▸ **TASKS TO PERFORM**
a - Answer these from the text about the Phoenix Trolley Museum:
(i) In what year was the museum established?
(ii) Until what month and year was the museum located next to the Margaret Hance Deck Park?
(iii) What did the museum buy after its 2020 fund-raising campaign?
b - In the text about the Phoenix Trolley Museum, copy word for word the passage that begins at "In 2019, the" and ends after "a street car.".

▸ **DOCUMENT**
BEGIN
The Phoenix Trolley Museum, incorporated as the Arizona Street Railway Museum, is a railway museum established in 1975, with an emphasis on preserving historical street cars in Phoenix, Arizona, USA. The museum is "dedicated to the preservation of original Phoenix trolley cars and memorabilia, and to showing their place in the history of America's fifth largest city."

Overview
The museum was located next to the Margaret Hance Deck Park on Interstate 10 in downtown Phoenix until December 2017. In 2016, the City of Phoenix declined to renew the museum's lease for another five-year period, and the Hance Park location was closed.

In 2018, the museum relocated to a site in Phoenix's historic Grand Avenue Arts and Small Business district, along one of the earliest trolley lines in the city. The museum's volunteer board of directors is developing plans to renovate the existing vintage structure to house exhibits and offices, and to construct a new facility to house and refurbish trolleys under their stewardship. It is now raising the funds to do so.

In 2019, the Phoenix Trolley Museum's board of directors and volunteers organized a "spruce up campaign" to improve the building's exterior and interior exhibit spaces, including a significant overhaul of its exhibits.

After a successful fund-raising campaign in 2020, the museum was able to purchase the Grand Avenue property it has been occupying since 2018.

Discovery of Car 509
In December 2020, local businessman Mike Bystrom contacted the museum asking if they were interested in a storage unit that appeared to have been built around the body of a street car.
END
Entries from a dataset:
BEGIN
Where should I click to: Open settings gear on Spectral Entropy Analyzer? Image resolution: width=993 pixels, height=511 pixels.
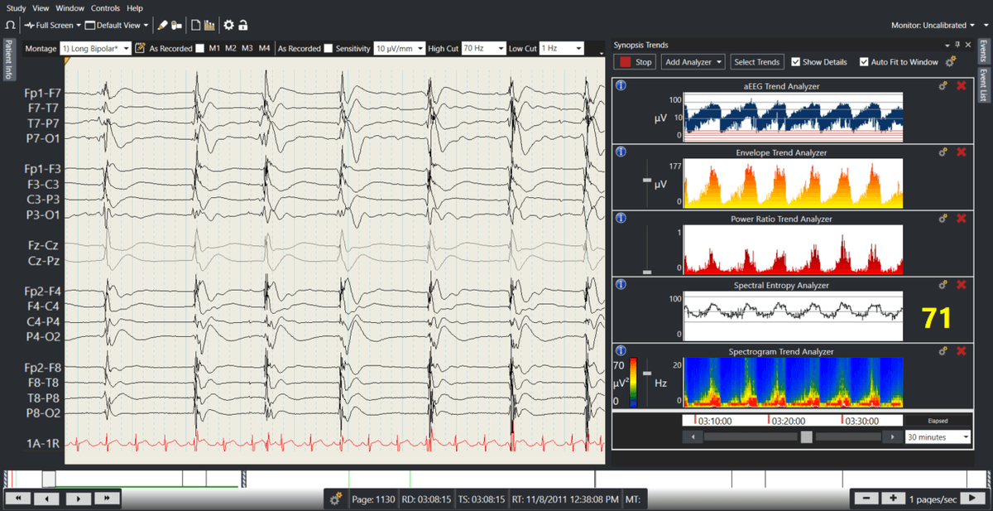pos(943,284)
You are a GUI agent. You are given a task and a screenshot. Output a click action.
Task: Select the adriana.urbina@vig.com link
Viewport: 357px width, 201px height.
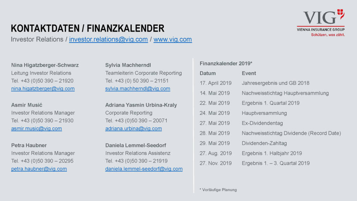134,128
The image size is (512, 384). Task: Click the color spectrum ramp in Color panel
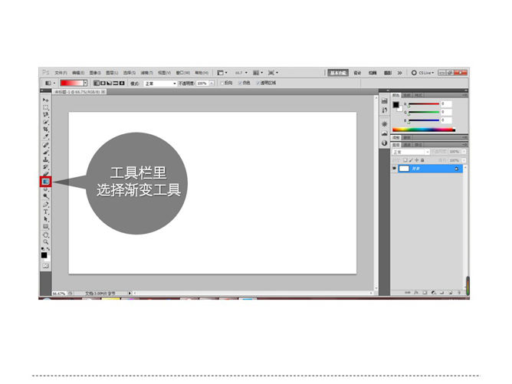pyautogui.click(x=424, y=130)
END
▸ **TASK-BY-TASK RESULTS**
a -
(i) 1975
(ii) December 2017
(iii) The Grand Avenue property it had been occupying since 2018

b -
In 2019, the Phoenix Trolley Museum's board of directors and volunteers organized a "spruce up campaign" to improve the building's exterior and interior exhibit spaces, including a significant overhaul of its exhibits.

After a successful fund-raising campaign in 2020, the museum was able to purchase the Grand Avenue property it has been occupying since 2018.

Discovery of Car 509
In December 2020, local businessman Mike Bystrom contacted the museum asking if they were interested in a storage unit that appeared to have been built around the body of a street car.